Our study used a three-layered approach to minimize the risk of confounding and bias. First, we achieved exact matching on all the variables available at the central level (ownership, phase of performance-based financing, and district income). Second, in the course of our site visits, we collected data on contextual variables that might affect outcomes (coverage of community-based health insurance, bus accessibility, and background of the director) and controlled for these data in our multivariable regressions. Finally, we based our analysis on started logs, including random effects model specification and data from 2002 on all facilities prior to their initiation of antiretroviral therapy (ART). Differences on unobserved characteristics are possible in any observational study. However, this analytical approach, based on the panel data, controlled for any remaining differences between HIV/AIDS and control HCs.
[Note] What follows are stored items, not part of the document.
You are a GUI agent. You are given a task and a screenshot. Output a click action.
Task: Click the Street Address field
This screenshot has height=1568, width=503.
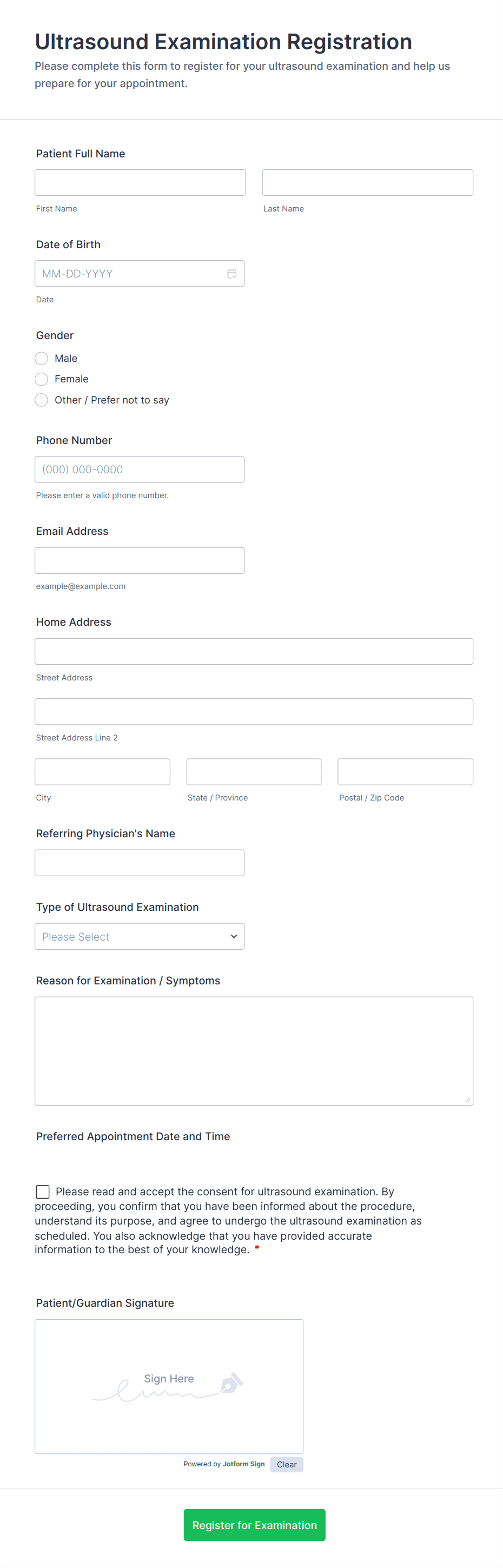[x=254, y=651]
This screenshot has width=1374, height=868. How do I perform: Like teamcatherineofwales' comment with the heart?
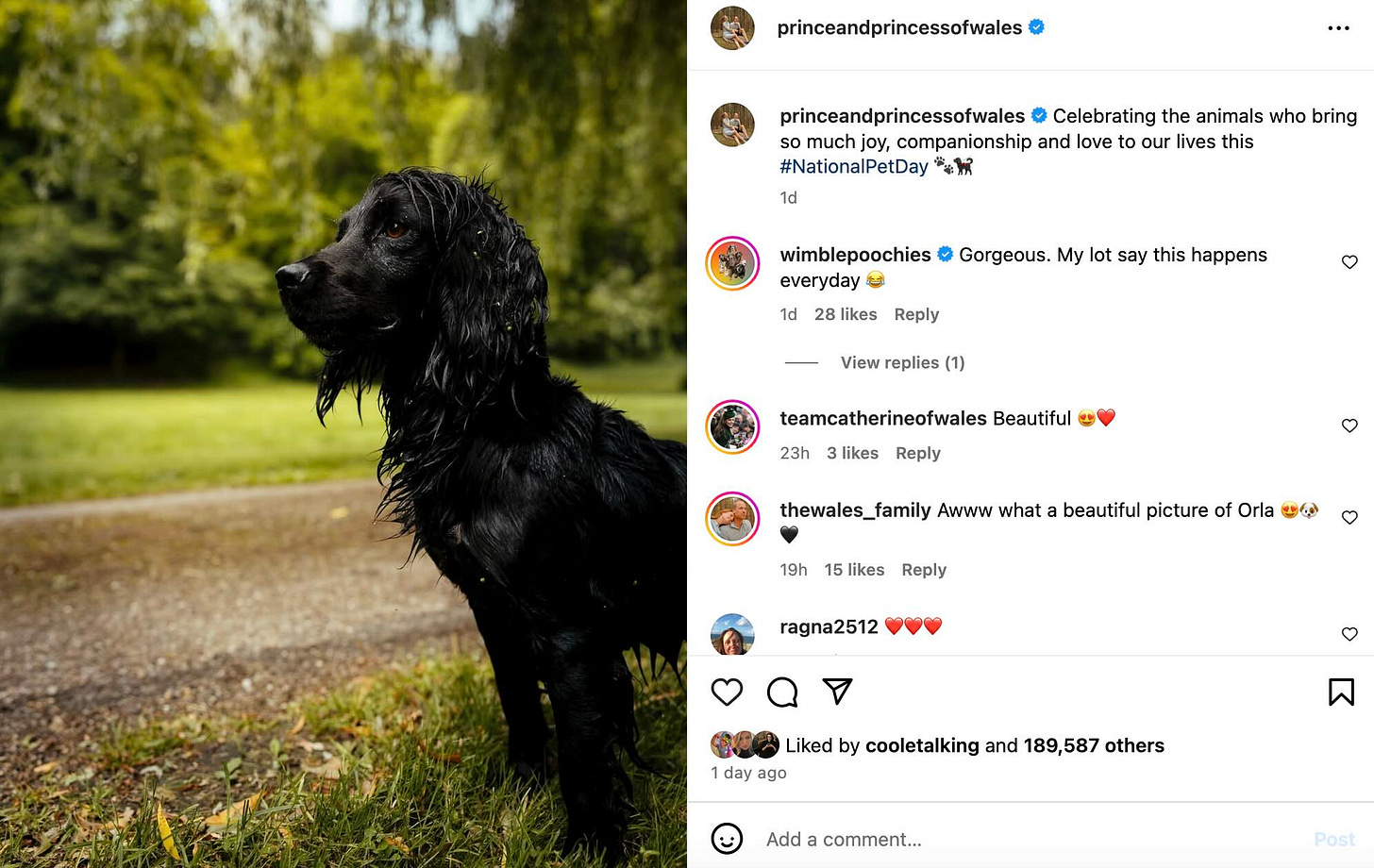point(1349,426)
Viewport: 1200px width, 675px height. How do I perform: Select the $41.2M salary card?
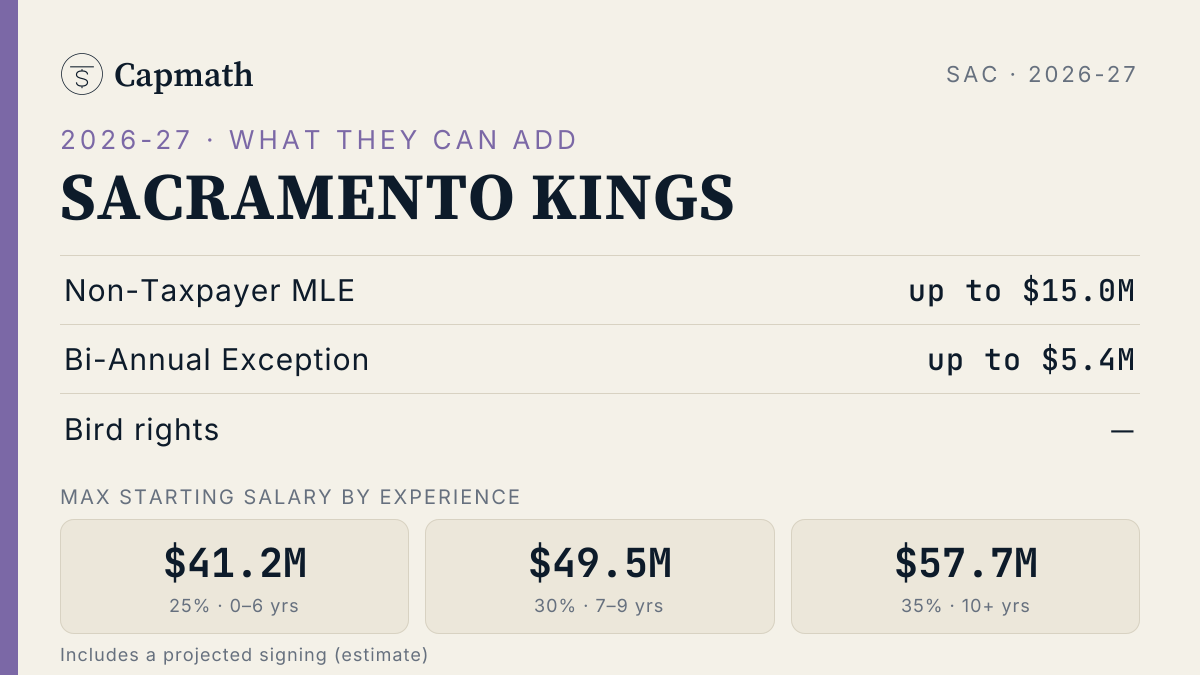click(x=235, y=576)
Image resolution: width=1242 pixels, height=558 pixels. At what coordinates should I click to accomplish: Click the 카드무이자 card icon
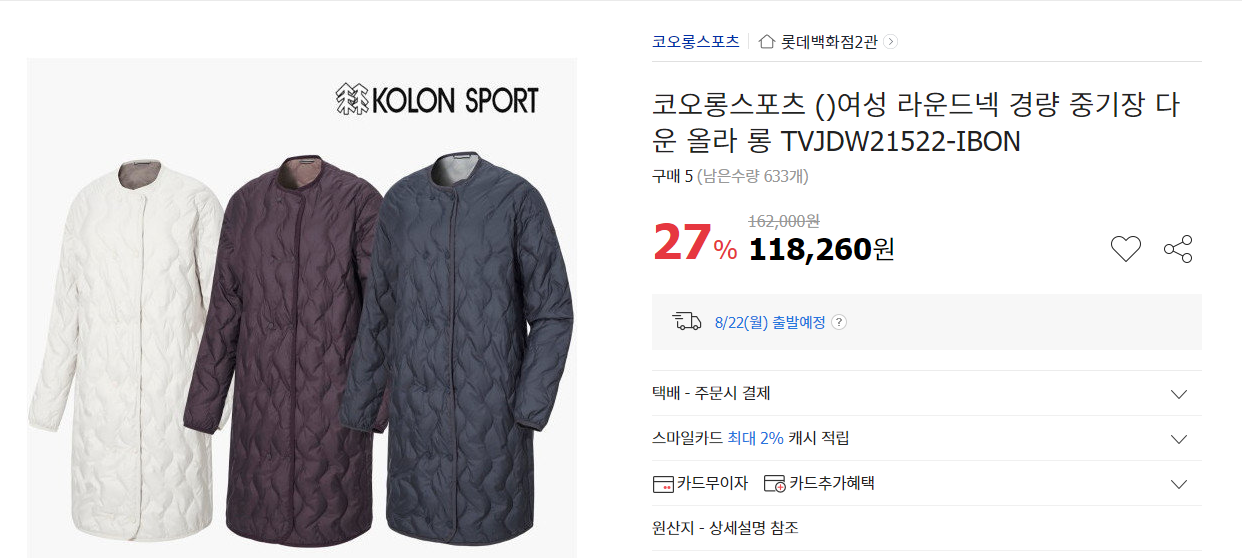[x=663, y=484]
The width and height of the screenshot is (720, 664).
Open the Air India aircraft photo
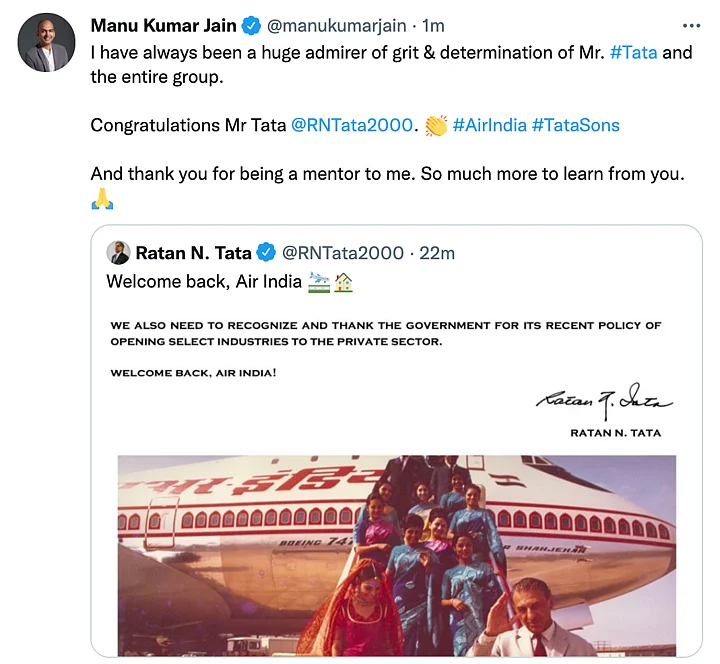[x=396, y=555]
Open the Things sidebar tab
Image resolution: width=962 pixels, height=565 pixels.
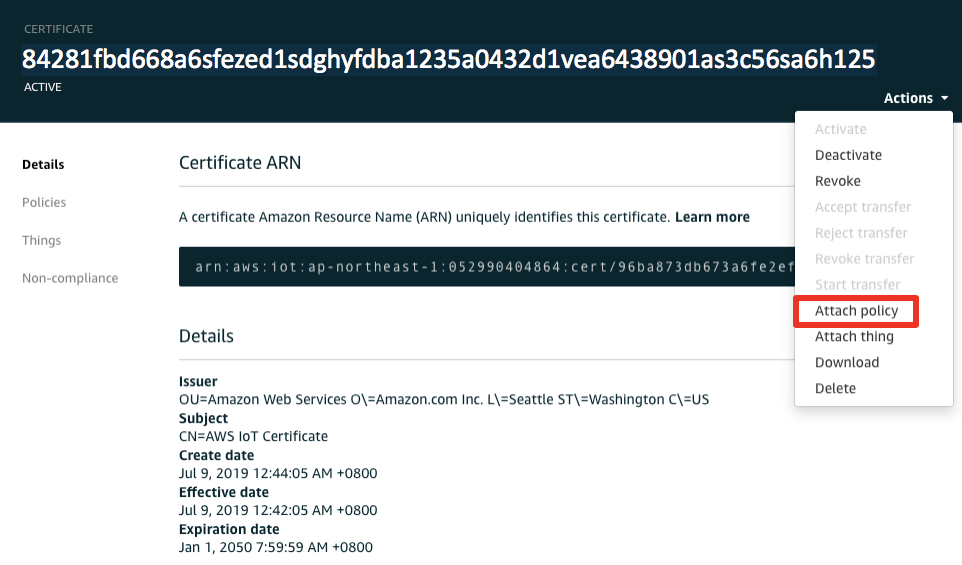tap(42, 240)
Fan and others1 speculated that political connections may have been a factor in the assignment of HIV/AIDS services. We found no evidence of such political interference. This finding is consistent with the country's relatively high ranking on government effectiveness, which is noted in a blog by Fan and others.2

A strength of our study design is this multivariable specification. Similar to difference in differences, it does not require that the HIV/AIDS and control HCs be exactly comparable in baseline characteristics; therefore, we did not perform the matching tests described in the letter by Fan and others.1 Rather, our specification assumes only that, in the absence of the initiation of ART services, the rates of growth in primary care services in the two groups of facilities would have been comparable. Our finding of similar or higher growth rates for primary care services HIV/AIDS HCs means that such facilities with higher baseline values tended to achieve higher absolute increases in these services than control HCs.

In conclusion, we feel that our regression specification makes the risk of bias very unlikely and that this study helps to generate useful evidence from observational data.